“Fatal” n'a pas de mal à relever le triste niveau des comédies à la française

Publié : 31 octobre 2025 à 10h24 par
Alexandre BEAUDOUIN - Directeur Projets

Fatal

Dans la vie, il y a deux types de films : ceux qui sont cons et ceux qui sont intelligents. Il y a aussi les films fades mais on s'en fout. Comme le dit Crassus dans Spartacus, « pour satisfaire mes goûts, il me faut des huîtres et des escargots ». Alterner le con et l'intelligent permet de remettre son échelle de valeur à zéro. De temps en temps sort une perle, un film con et intelligent à la fois. Une perle comme Fatal, film réalisé par Michael Youn sorti en 2010.

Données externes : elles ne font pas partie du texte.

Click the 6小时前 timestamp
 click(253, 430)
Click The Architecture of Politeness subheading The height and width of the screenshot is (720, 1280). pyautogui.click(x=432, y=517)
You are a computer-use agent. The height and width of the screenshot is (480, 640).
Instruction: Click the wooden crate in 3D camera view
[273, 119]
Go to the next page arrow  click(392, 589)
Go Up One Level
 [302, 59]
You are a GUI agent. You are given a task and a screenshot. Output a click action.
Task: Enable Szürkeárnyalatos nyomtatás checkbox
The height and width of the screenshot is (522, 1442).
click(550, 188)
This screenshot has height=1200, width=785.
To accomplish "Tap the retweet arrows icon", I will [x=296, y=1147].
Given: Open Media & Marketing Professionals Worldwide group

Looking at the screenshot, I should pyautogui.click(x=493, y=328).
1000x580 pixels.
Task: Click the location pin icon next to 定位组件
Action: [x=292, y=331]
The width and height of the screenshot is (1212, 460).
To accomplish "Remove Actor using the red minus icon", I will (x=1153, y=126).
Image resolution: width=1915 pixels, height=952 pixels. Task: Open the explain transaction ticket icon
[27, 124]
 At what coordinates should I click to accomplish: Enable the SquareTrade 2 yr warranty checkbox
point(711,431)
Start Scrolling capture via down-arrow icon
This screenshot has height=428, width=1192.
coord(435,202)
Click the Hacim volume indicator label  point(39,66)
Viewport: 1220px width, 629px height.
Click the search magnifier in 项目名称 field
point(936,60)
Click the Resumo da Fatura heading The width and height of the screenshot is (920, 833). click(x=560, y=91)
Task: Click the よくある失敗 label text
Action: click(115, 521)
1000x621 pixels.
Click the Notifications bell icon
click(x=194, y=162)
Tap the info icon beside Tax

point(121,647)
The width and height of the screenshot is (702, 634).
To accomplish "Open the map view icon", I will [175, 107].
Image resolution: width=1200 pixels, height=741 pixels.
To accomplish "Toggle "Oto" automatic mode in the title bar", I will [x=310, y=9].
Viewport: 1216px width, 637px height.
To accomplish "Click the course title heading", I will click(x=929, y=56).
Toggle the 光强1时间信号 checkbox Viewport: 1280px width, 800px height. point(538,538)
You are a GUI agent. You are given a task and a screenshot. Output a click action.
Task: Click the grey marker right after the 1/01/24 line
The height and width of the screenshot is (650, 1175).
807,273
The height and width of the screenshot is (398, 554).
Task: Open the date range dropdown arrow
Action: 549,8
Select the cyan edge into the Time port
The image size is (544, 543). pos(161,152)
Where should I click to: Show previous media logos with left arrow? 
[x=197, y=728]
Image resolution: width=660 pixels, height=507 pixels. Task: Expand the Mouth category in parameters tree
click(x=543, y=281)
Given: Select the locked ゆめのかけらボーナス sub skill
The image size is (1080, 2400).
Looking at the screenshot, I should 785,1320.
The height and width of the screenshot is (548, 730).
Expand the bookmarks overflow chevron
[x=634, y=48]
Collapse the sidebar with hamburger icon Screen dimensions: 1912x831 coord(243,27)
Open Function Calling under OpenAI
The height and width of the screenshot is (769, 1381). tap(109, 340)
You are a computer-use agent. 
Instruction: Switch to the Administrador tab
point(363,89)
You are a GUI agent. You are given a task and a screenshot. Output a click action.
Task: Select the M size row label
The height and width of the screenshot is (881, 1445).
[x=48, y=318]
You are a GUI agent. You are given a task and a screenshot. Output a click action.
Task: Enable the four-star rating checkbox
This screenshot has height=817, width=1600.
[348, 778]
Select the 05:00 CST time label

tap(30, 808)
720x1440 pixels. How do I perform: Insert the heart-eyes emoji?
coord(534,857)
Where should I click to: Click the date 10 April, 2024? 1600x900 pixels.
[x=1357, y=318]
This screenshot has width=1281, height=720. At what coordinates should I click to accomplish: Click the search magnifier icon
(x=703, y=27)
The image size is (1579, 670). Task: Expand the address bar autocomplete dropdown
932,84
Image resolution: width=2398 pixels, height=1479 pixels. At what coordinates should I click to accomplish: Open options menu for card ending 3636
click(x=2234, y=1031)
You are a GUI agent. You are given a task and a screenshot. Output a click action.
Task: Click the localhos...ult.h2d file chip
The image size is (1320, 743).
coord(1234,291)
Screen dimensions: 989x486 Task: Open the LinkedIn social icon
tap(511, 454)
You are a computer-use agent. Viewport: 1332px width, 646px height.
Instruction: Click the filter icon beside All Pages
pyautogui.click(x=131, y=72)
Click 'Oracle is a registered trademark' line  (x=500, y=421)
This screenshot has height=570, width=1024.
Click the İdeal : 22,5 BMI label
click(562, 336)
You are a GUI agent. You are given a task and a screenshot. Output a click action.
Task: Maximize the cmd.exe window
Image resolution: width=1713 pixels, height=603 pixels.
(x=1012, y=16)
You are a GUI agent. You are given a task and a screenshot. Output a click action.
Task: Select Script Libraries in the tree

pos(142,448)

Le film raconte l'histoire de Fatal Bazooka, rappeur star qui touche le fond et revient au faîte de sa gloire. Une structure où on retrouve tous les poncifs du genre : présentation de la carrière du chanteur en séance pré-générique, arrivée d'un concurrent plus « jeune » qui pousse le héros à la faute, chute abrupte, exil et ressourçage méditatif dans le lieu des origines, combat final où le héros tel un phœnix renaît plus fort, plus beau, plus puissant.

 

Je comptais au départ sortir pas mal d'exemples pour bien montrer que Fatal est un film intelligent. En le revoyant, je me suis rendu compte que mon argumentaire n'aurait aucun intérêt : on ne peut pas ne pas le trouver intelligent. Rien n'est gratuit, tout fait sens. On a dépassé la blague potache des premiers films de Youn et même de ses premières créations musicales, basées sur la parodie. Derrière la lourdeur assumée et la bêtise invraisemblable des personnages pointe une critique assez claire du star system. Les personnages dépassent leur statut de caricature pour devenir juste des modèles exacerbés : ils y gagnent en crédibilité. Ce qui fait peur, d'ailleurs ! La force du film est de nous montrer une situation qui pourrait exister et rejoint alors le registre de l'absurde, qui n'est qu'une exacerbation du réel. Derrière chaque scène se cache à la fois un catalogue de répliques/situations cultes et une critique du « système » assez fine.

 

J'allais dire que ça manque de poneys mais il y en a sûrement un quelque part

 

C'est une chose de dire que Fatal est un film intelligent. Il suffit de le regarder un peu attentivement pour le comprendre. C'en est une autre de dire qu'il est subtil. C'est plus dur. C'est le reproche que l'on peut lui faire. Certaines références sont précises et plutôt classes (« Tu lèches, tu lâches et après tu lynches », dans le Super Clash fait référence directement à une chanson de Trust de 1996) mais difficile de sortir de la lourdeur globale de l'ensemble. Je ne parle pas que des blagues (franchement, j'ai vu bien plus lourd comme film) mais aussi du message, matraqué et sans espoir. Rien ne nous est épargné. Le système broie les artistes, l'argent et surtout la recherche de gloire détruit tout, amitié, amour. Seule la superficialité compte. Et finalement la merde gagne. Littéralement.

 

Il n'y aucun espoir. Même la superbe tirade de Fatal Bazooka, qui n'a jamais cessé de se considérer comme artiste et même de respecter Chris Prolls, le méchant de l'histoire est rejeté par un « NON » clair et massif du public. Personne ne nous sortira d'ici. Le cynisme, qui est le dernier degré de la lucidité et en un sens de l'intelligence, triomphe. Malheureusement, ce cynisme général dessert le film en le remettant au premier degré car il lui manque parfois le recul nécessaire, il NOUS manque parfois le recul nécessaire pour (le) dégager (de) sa lourdeur générale.